Tired clichés and phrases with unintentionally negative connotations make reps sound like walking product brochures, not trusted consultants.
Buyers want to do business with someone who is genuine and human -- not someone who relies on empty words to make themselves sound smarter or more impressive.
Research also shows people are less likely to believe a statement using abstract language than one using concrete language.
In other words, reps who rely on buzzwords seem less trustworthy. If they want prospects to believe them, salespeople should be as straightforward as possible.
How to Cut Out Buzzwords and Jargon
Kicking the buzzword habit can be tough. When you hear a word or phrase over and over again, it tends to sneak into your own speech -- but using a lot of jargon is a classic sales email mistake.
The first step is recognizing which words and phrases to eliminate. Next time you’re about to say or type one of the items on this list, ask yourself how you’d communicate the same idea to a young child who doesn’t know any idioms.
Here’s an email rewritten without jargon.
If you’re still struggling to speak plainly, Intuit business writer Tim Parker has two tips.
First, think like an editor and cut every word that doesn’t add meaning to your explanation.
“If a word or phrase doesn’t deliver specific details, it’s probably not making much of an impact,” Parker explains. “Consider replacing or omitting it.”
Second, Parker recommends giving examples. Rather than saying your company “has a solid track record,” tell your prospect about the typical results your clients see.
When You Should Use Jargon
Salespeople shouldn’t cut out “corporate speak” entirely. Using industry- or vertical-specific terms will help them prove their expertise and experience to buyers.
For instance, I recently listened to a call between a rep and the CEO of an artisanal coffee company. The salesperson mentioned the coffee’s “roast profile,” which immediately changed the tone of the conversation. The CEO had seemed pretty distracted. After the rep demonstrated her knowledge of the coffee space, however, he was eager to talk.
There are two different approaches to learning a prospect’s language, depending on the rep’s selling situation.
- If they’re working solely with one industry, salespeople should subscribe to that industry’s publications, attend its events, network with its experts, and read relevant books.
- If they’re working with buyers in multiple verticals and need to quickly get up to speed, reps can visit their prospects’ websites, read their email newsletters, see what executives post on LinkedIn and Twitter, and look for the most popular industry websites and note which terms come up.
It can also be helpful to search “[industry] + jargon,” “[industry] + terminology,” and “[industry] + common phrases.”
Reps should be careful not to use any terminology they don’t fully understand.

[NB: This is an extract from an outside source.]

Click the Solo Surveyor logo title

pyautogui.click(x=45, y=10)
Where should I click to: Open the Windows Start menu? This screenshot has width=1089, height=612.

Prospects will quickly lose confidence in a salesperson who bungles a basic term.
The Ultimate List of Buzzwords and Jargon to Avoid
- Push the envelope
- Get our ducks in a row
- Drill down
- Take it offline
- Boil the ocean
- Touch base
- Circle back
- Get down to brass tacks
- Give 110%
- Move the needle
- Put it on the back burner
- Cast a wide net
- Lean in
- Raise the bar
- Move up the value chain
- Run it up the flagpole
- Put boots on the ground
- Spend calories doing X
- Flex your [design, creative, analytical, etc.] muscle
- Take a step back
- Circle the wagons
- Punt (an idea)
- Peel the onion
- Build it from the ground up
- Deep dive
- Paradigm shift
- Core competency
- Window of opportunity
- Low-hanging fruit
- Big picture
- Many moving parts
- Hard stop
- 360 view
- Next generation
- In agreeance
- Mission critical
- Cut and dry
Your prospects don’t have the desire to translate a buzzword-laden explanation or email into plain English. Not only do clichés and jargon harm your credibility, they also sap your prospects’ patience and make your message less effective. Unless you’re using industry-specific jargon (correctly), try to eliminate the words and phrases that kill your sales emails.